In a workshop. I think of these sessions as workshops, as a place to explore, rather than an arena in which something is taught, which the word “course” implies, as if there is a way, a course, a right way and a wrong way. People bring a lot of anxiety to the beginning of a workshop. An an expectation to be told. To be told how to do it and also to be told they can do it. That they have what it takes to be a writer. A lot of people say at the beginning that they want to find out if they can do it, if they’ve got what it takes. Very rarely do people say that they want to find out if they want to do it. Some of the anxiety at the beginning is the fear about what others will say, that everyone will be better than me, that I’ll make a fool of myself. How many of us have had our creative endeavours ridiculed or rejected? How many of us where told we didn’t have what it takes to paint or draw or write or dance or sing. And then what happened to that joy, that joy we once had, and that desire to sing, to paint, to dance. To write. Some people bring to the beginning of a workshop a long history of wanting to write and not doing it, or doing it in secret.

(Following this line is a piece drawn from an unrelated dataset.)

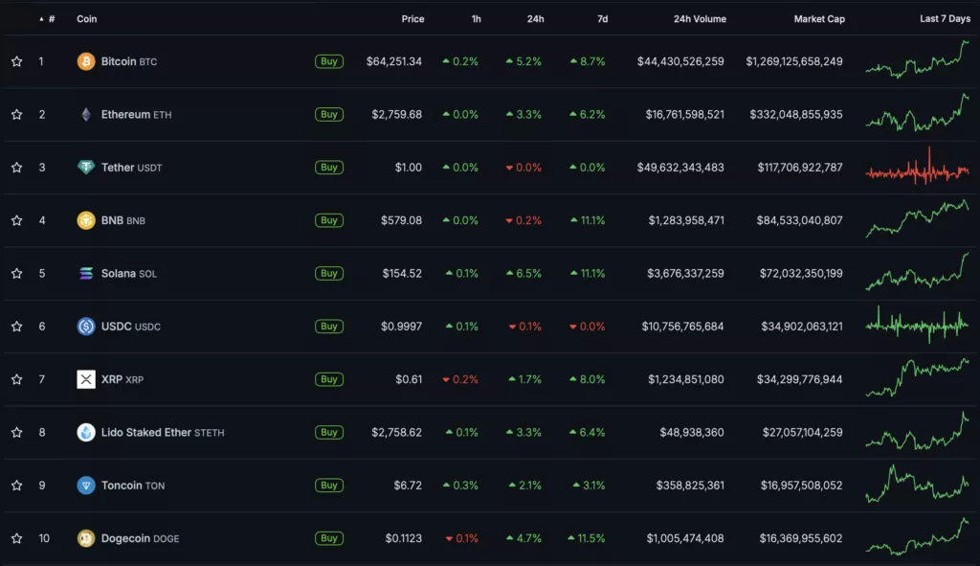Open the Lido Staked Ether coin link
Viewport: 980px width, 566px height.
point(146,433)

There is a lot of enthusiasm at the beginning of a workshop, an urgency, a willingness to dive in. With that, often comes a hungry desire to learn, to try new things. Many people are open to the magic of writing, to doing things with words they didn’t know were possible. It’s exciting to witness people enjoying their own writing. And yet, that enthusiasm can also come with an ignorance of what it means to write, what it takes to be a writer. Often it is those people who come with the greatest enthusiasm who do not return to the workshop after the first session. I think it opens up something fragile inside them. It opens up a great yearning and makes it visible to them, and to everyone else. They witness their own hunger and either realise how insatiable it is, or that it is murkier than they thought it was. That somehow there is something perverse in this desire to create, to write. Maybe they see that the desire to write isn’t about writing, but about something else, and they prefer to remain with the desire to write, rather than to actually write. Because to write is to touch on all the other things that want to be brought to the surface, to make themselves known.

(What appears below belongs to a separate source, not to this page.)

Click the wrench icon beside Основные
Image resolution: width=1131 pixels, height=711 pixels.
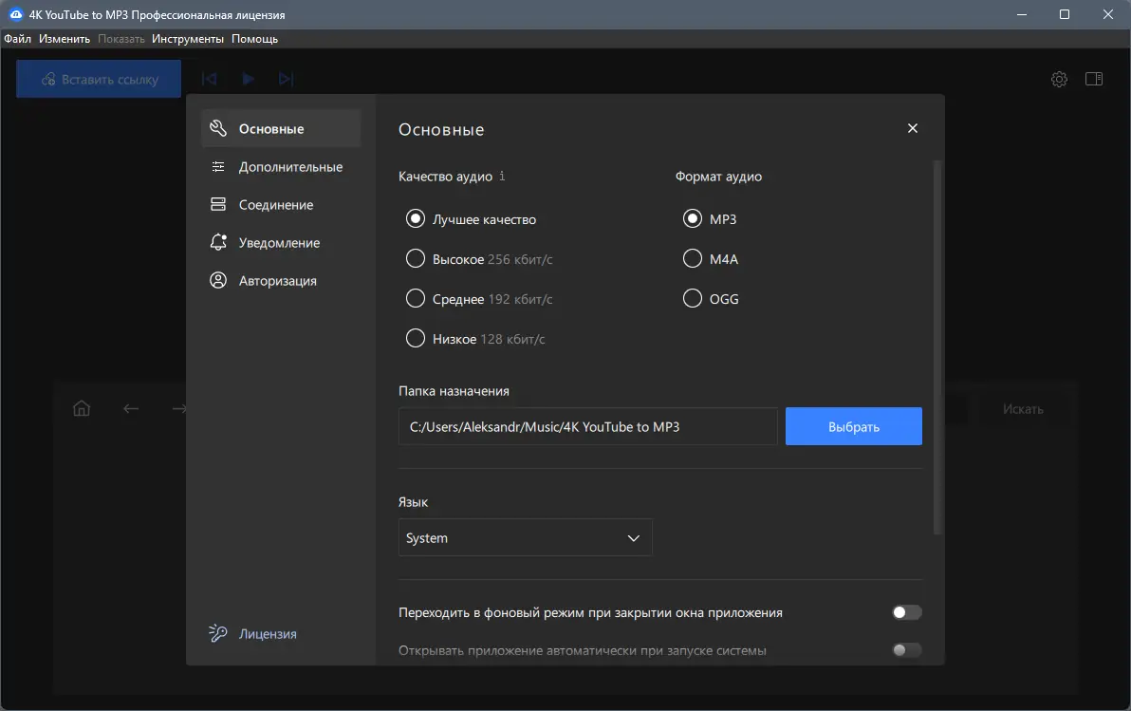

And then there are those people who come to a workshop just to see what it’s about and they keep going, they write and write and write, and change their lives to make room for writing. Some leave their jobs. They go to more courses, a residential here and there. The beginning is full of unknowing, but also, often, an exhilaration that yes, I am finally doing it.

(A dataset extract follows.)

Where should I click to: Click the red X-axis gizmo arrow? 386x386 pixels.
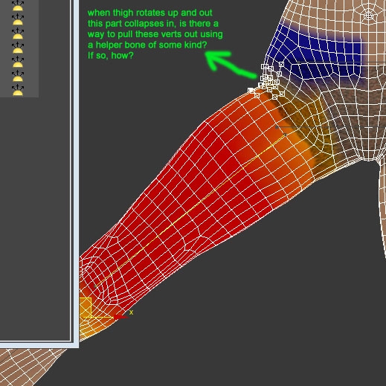121,317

At the beginning of a workshop I like to take it slowly, to do some work in pairs, in small groups. I like people to think of the workshop as a safe place and a fun place. I like doing playful exercises, for people to see that writing is about playing, that with all the seriousness involved in embarking on big writing projects – like a novel, for example – you have to be prepared to play and to be open to the unexpected, to let language lead you sometimes, to let language take you into story, to let words derail you, to realise that there are words being sent up from the unconscious because they are e beginning of a thread, a rope to hold onto and pull and see where it carries you.